И жизнь на даче в Ольгине после болезни стала еще более удивительной, книжной, странной. Мы вновь поселились в том же волнующем, счастливом соседстве, но я уже был другим, мне шел шестнадцатый год. После болезни от долгого лежания я растолстел, стал даже рыхлым, потерял подвижность и обычные отроческие проблемы переживал с интенсивностью оранжерейного рефлектирующего персонажа. Стоит ли говорить, как занят я был тогда своей внешностью, как занимался ногтями (ну совершенно как Николенька Иртеньев!), как страдал от своих несовершенств, как часто, уже осенью, почти поправившись, стал бегать в парикмахерскую, огорчаясь неискусностью цирюльников, равнодушно обкарнывавших меня в подвальчике на Загородном проспекте. Жгучий, химически-приторный запах вежеталя, настойчивые предложения «освежаться будем?», равнодушно-грубое ерзанье машинки по затылку вопреки моему робкому: «Сзади много не снимайте, пожалуйста!», опасно-нежное шуршание бритв по щекам клиентов, собирающихся в театр или в гости: «на парад» в те годы брились только в парикмахерских.

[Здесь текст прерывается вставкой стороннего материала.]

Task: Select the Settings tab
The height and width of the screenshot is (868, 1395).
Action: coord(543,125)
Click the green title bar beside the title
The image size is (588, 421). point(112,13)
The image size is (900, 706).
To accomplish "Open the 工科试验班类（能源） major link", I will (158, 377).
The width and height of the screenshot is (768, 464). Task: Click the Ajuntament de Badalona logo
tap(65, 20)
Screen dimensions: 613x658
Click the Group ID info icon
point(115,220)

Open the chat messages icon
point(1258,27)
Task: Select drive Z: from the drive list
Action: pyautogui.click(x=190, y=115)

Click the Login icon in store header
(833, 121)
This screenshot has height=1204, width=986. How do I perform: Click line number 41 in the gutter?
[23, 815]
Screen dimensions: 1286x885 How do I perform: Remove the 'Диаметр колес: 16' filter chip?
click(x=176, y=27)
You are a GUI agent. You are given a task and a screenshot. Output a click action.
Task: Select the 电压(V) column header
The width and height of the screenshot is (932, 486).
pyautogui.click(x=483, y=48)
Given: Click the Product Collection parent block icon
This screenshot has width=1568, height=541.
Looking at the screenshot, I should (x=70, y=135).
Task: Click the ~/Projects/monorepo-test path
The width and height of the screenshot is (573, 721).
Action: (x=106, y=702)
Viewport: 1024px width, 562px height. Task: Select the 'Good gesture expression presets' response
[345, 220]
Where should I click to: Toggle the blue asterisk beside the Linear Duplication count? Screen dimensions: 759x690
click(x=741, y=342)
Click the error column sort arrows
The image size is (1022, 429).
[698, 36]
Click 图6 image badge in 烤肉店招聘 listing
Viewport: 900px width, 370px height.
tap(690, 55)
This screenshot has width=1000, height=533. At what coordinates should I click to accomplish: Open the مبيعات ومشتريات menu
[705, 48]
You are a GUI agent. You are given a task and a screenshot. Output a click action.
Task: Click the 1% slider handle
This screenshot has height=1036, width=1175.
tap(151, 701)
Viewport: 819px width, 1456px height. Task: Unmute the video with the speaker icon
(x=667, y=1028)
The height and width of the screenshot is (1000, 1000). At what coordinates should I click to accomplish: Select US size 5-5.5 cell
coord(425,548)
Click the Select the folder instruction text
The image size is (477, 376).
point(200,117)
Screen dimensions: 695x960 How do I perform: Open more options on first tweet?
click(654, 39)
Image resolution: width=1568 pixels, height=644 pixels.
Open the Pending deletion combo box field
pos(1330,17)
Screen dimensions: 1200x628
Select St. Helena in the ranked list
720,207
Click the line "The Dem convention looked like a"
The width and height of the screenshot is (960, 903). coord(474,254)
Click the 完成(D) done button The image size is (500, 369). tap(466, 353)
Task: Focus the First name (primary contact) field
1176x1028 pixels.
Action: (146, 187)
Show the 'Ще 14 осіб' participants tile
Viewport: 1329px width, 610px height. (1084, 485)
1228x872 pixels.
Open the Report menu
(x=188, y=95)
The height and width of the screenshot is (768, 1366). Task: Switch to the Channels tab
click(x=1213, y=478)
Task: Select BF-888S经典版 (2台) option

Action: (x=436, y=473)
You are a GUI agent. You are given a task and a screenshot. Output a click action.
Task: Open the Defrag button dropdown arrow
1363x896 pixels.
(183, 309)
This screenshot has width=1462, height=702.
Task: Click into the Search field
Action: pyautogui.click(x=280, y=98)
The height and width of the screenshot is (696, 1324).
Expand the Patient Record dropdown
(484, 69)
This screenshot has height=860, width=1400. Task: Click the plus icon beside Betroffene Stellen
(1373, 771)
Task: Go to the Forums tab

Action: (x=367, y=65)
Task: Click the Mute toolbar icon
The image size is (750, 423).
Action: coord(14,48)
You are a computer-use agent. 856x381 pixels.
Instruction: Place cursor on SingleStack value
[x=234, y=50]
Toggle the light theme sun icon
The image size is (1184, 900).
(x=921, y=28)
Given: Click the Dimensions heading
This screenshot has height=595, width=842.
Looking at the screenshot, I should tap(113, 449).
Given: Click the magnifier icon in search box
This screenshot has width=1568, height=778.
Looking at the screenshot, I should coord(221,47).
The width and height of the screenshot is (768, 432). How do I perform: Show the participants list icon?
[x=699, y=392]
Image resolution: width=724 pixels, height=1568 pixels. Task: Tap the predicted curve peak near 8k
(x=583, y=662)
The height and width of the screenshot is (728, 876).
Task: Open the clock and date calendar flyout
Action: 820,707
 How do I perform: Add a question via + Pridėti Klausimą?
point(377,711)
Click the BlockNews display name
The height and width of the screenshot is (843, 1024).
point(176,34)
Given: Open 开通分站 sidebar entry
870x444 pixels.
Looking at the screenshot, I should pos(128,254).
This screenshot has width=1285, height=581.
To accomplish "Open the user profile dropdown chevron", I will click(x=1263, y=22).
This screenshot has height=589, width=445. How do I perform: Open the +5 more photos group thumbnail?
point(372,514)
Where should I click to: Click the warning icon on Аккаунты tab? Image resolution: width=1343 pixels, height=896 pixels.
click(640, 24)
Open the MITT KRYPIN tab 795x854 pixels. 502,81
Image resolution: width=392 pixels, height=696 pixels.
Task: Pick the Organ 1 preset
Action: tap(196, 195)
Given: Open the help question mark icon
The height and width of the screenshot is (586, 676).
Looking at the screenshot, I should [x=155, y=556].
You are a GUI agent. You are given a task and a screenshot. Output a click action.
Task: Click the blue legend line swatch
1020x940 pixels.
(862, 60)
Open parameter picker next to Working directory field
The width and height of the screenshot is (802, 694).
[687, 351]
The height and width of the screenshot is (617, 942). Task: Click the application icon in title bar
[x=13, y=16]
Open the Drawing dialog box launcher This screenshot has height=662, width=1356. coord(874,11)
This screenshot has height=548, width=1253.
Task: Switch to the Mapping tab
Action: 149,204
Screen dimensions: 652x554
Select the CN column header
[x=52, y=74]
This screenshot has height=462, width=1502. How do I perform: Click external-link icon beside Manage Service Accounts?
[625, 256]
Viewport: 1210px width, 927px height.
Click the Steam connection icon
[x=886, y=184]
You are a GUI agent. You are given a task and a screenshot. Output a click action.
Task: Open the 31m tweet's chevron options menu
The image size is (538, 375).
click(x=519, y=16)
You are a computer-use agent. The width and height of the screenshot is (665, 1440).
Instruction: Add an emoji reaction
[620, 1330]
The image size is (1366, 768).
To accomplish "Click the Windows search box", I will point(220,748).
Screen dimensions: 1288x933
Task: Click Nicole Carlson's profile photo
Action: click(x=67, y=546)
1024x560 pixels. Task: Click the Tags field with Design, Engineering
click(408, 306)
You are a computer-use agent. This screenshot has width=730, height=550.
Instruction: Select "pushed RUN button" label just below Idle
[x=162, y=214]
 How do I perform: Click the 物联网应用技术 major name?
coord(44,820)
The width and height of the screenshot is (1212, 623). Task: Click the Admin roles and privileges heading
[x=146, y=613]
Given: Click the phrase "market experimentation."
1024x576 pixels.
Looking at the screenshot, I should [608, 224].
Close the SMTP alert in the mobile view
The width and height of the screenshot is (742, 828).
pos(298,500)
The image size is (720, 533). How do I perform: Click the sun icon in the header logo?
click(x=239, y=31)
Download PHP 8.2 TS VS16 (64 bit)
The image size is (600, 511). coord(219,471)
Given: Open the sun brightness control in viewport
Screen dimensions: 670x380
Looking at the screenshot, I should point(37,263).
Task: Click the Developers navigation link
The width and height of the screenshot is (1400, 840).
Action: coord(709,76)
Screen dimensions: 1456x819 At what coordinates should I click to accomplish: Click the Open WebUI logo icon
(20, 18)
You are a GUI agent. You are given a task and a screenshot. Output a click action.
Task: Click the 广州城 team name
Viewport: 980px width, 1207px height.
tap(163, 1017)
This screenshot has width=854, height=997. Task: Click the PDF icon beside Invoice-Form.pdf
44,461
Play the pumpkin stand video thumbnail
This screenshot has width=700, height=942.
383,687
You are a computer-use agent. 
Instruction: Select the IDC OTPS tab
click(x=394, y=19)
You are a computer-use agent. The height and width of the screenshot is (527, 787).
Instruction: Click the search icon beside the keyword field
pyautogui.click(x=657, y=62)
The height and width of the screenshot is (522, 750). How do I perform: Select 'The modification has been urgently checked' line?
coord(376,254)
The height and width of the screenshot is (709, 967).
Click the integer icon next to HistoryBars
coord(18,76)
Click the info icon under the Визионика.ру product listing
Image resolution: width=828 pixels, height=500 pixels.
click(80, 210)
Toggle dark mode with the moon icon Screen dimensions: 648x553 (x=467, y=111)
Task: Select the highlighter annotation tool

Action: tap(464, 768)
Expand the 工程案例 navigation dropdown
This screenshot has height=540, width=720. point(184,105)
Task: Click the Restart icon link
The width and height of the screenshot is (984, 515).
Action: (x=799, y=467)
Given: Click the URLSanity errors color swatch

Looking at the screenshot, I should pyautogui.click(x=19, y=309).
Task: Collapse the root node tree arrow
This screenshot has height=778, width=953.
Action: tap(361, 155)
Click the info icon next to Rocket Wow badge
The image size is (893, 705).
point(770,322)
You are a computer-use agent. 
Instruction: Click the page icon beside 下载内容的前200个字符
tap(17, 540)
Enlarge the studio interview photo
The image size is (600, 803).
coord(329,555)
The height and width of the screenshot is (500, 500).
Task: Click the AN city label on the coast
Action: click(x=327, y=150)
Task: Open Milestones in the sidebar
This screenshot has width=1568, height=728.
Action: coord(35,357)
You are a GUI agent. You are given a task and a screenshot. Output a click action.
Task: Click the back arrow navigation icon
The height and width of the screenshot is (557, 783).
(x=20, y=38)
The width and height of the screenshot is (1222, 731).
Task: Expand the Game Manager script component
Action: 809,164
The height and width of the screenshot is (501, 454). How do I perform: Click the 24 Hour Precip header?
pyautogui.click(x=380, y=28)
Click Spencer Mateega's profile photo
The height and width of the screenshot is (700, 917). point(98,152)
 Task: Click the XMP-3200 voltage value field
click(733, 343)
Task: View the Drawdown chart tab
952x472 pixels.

Старательно брился (чаще, чем нужно, и страдал, поскольку наши лезвия «Нева» были никудышные), без конца подпиливал ногти, душился, подробно изучал юношеские дефекты своей физиономии. И читал, читал…
«Все люди — враги», превосходный роман Олдингтона, — как описана там великая любовь, казалось, именно та, о которой я все время думал, которой жил и которую так хотелось перенести в сказочный мир Парижа, Лондона, Рима, острова Эа, где так любили друг друга и так друг по другу томились англичанин Тони и австриячка Ката.
Открытием и потрясением на всю жизнь был Джон Дос Пассос. «42 параллель», потом и «1919», романы в поразительных переводах Стенича и Кашкина, навсегда поразившие меня слепящей зримостью, умением сказать о никем не определенных раньше состояниях души, резкой и возвышенной откровенностью интимных сцен, вкусом к детали, щемящей печалью, мощью и концентрированностью фраз, способностью написать о том, что таится в закрытой глубине подсознания.
«Его так и подмывало (He was tingling all over[13]
). Облака прикрыли солнце, но внизу, вдоль железнодорожного пути, тощий перелесок весь искрился на солнце золотисто-зеленым блеском молодой березовой листвы. <…> Далеко, на повороте, показалась дрезина с путевой командой — крошечное пятно коричневого с темно-синим. Он смотрел, как оно приближалось. Красное пятнышко флага мелькало на передке дрезины; оно увеличивалось, ныряя в полосы тени, вырастая и резче выделяясь в пятнах солнечного света».Или:
«За окном мелькали черные, припудренные снегом холмы, ряды серых одинаковых лачуг, изредка копёр, а за ним русло реки, нарывавшее кучами рудничных и доменных отвалов, по гребню холма багряная оторочка деревьев, четко вырезанных по красному солнцу; а на фоне холма — яркий и красный, как солнце, сгусток пламени над доменной печью».
С тех пор это любимейший мой автор, едва ли кто-нибудь в мире отличался таким качеством прозы, такой способностью к ироничному и горькому состраданию.
А рядом — совершенно и справедливо, вероятно, забытый ныне сентиментальный, трогательнейший Уильям Локк — «Stella Maris», «Любимый бродяга», книжки, столь модные в двадцатые годы и увлекавшие меня тогда едва ли меньше Дос Пассоса.